You will find Australia’s pioneering, Victorian salmonoid aquaculture industries focused around the upper reaches of the Goulburn River. Many of the region’s trout and salmon farms have been seafood producers for more than 50 years, long before Tasmanian salmonoid industries were developed. The local industry has diversified to offer many different products including caviar and many value added products.
Another major aquaculture industry is Port Phillip Bay’s mussel farms. Mussel farms can be found near Geelong and Mornington Peninsula. Abalone and eel are other productive Victorian aquaculture industries.
Southern Shark Fishery
The shark fishery is primarily a Commonwealth controlled fishery adjacent to Victoria, Tasmania and South Australia. Roughly 50 per cent of shark from this fishery is landed in Victoria the majority of the catch landed in other states comes back to Victoria, destined for the Melbourne fish and chip trade.
The flesh of gummy shark is known as flake because of its white flaky texture, mild taste and boneless nature. A popular choice at your local fish & chip shop.
South East Fishery
The south east fishery stretches from waters off NSW southwards around Tasmania to South Australia. It is a multi species fishery and is located in Commonwealth waters. It is a major source of fresh seafood in Victoria, some popular seafood from this fishery include:
- Blue-eye Trevella
- Tiger Flathead
- Blue Grenadier
These seafood options tend to be meatier and chunkier than their shallow water counterparts. They make perfect seafood steaks, healthy too.
Southern calamari are seasonally plentiful in Victoria’s large bays and inlets and in the State’s coastal waters. Most of Victoria’s calamari comes from Port Phillip Bay and Corner Inlet. Southern calamari are a fast growing and short-lived species.
Calamari is a versatile seafood option and can withstand bold flavour combinations.

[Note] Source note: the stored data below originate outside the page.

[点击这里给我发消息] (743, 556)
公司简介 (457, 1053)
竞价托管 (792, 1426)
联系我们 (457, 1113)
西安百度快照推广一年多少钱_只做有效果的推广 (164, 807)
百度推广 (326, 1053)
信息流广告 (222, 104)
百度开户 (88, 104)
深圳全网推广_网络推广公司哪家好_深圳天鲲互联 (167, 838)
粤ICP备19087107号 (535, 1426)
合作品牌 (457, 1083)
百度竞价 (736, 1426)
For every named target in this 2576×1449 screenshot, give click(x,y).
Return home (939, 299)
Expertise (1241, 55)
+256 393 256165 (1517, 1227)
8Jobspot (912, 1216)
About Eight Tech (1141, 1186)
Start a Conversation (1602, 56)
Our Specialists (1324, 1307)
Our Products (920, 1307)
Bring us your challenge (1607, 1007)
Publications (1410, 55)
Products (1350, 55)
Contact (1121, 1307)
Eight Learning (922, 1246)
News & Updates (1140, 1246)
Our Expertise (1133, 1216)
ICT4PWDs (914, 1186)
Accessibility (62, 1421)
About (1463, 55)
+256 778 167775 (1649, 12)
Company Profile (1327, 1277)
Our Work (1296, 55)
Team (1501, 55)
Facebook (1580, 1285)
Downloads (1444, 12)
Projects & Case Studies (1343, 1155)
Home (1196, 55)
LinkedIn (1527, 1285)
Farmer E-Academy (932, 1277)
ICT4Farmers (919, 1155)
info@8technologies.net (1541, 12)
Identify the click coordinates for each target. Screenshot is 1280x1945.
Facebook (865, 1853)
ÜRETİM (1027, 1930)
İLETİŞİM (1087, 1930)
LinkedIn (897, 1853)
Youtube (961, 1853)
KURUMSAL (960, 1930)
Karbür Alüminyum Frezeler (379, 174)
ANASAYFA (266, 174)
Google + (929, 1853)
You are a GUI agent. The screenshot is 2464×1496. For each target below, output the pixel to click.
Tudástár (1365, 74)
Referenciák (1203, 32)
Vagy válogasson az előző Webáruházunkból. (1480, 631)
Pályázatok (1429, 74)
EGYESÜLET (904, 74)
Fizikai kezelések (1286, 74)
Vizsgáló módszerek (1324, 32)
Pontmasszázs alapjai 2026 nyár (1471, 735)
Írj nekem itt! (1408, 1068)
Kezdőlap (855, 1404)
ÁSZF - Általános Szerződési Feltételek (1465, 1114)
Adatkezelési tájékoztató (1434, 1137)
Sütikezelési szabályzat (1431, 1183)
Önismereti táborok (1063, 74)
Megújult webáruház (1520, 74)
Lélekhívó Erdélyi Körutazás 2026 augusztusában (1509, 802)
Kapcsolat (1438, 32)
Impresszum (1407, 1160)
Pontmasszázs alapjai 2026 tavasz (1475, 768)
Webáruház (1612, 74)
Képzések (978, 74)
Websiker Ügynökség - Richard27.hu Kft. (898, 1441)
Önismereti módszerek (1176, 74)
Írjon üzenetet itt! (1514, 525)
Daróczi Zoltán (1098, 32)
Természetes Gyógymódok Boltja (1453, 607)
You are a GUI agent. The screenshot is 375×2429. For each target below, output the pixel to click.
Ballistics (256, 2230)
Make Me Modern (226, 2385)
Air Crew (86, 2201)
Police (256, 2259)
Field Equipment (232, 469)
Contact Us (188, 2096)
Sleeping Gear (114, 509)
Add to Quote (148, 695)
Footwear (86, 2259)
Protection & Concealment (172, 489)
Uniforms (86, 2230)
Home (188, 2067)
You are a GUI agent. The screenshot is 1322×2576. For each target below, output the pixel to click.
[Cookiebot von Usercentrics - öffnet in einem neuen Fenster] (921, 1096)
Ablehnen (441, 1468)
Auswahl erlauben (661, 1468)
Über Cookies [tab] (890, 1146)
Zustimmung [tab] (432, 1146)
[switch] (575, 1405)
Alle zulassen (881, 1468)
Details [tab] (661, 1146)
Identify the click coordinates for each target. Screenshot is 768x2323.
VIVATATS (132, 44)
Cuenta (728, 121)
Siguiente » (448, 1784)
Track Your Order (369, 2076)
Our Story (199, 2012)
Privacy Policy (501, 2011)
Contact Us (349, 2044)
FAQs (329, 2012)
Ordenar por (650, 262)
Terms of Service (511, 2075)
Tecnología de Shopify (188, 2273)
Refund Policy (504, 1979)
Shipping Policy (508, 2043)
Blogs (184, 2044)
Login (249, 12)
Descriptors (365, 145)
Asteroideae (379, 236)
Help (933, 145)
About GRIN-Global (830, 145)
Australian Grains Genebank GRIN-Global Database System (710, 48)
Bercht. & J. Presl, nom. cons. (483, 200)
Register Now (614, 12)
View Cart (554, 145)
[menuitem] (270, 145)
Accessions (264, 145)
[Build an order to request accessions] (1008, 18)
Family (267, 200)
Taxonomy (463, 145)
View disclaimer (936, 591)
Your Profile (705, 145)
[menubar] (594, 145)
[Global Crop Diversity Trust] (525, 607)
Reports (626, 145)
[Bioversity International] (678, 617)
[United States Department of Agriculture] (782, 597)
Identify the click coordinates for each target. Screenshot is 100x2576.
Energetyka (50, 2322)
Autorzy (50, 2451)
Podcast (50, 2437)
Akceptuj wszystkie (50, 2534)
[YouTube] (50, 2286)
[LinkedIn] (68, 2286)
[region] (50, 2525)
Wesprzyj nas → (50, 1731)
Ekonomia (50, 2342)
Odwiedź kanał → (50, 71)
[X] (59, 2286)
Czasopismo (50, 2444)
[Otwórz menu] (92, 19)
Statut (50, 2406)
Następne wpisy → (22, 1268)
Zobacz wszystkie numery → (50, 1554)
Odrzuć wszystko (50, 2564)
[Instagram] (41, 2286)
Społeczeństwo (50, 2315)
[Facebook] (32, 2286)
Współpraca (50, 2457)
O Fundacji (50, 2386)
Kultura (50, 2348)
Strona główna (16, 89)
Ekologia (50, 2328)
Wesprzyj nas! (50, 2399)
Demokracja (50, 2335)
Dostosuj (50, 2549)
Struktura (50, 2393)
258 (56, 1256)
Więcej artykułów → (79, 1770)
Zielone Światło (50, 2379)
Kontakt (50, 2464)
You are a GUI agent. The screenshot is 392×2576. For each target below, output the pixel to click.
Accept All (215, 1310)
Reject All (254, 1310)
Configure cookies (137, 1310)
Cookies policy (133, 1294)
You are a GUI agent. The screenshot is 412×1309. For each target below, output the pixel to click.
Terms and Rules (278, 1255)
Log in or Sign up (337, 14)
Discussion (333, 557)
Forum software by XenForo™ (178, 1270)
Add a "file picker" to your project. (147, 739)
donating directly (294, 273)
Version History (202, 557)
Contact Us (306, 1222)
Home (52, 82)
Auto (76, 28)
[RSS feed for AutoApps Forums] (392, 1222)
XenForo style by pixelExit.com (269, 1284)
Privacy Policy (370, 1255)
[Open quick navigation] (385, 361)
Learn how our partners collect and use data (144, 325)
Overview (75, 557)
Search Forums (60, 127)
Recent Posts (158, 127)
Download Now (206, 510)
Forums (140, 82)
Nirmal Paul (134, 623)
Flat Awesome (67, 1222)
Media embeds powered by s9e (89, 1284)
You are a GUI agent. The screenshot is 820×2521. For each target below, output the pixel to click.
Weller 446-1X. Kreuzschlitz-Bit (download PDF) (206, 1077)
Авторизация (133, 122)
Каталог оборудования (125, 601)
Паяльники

Gould’s squid (Arrow squid) live in marine waters over the continental shelf and upper slope and are commonly found at depths from 50 to 200m. They form schools or aggregations near the seabed during the day and disperse at night.Arrow squid does have the tendency to be tough if cooked incorrectly. It requires quick cooking or a long slow cook on low heat. Perfect for a BBQ or a braise.
There are a few other Victorian Seafood fisheries including eel, scallops, giant crab, anchovies. All of which add a little special something to any seafoodie’s basket.
Seasonal Victorian Seafood
Victorian seafood like most other foods has its optimum season. Victorian seafood changes with the summer, autumn, spring and winter seasons.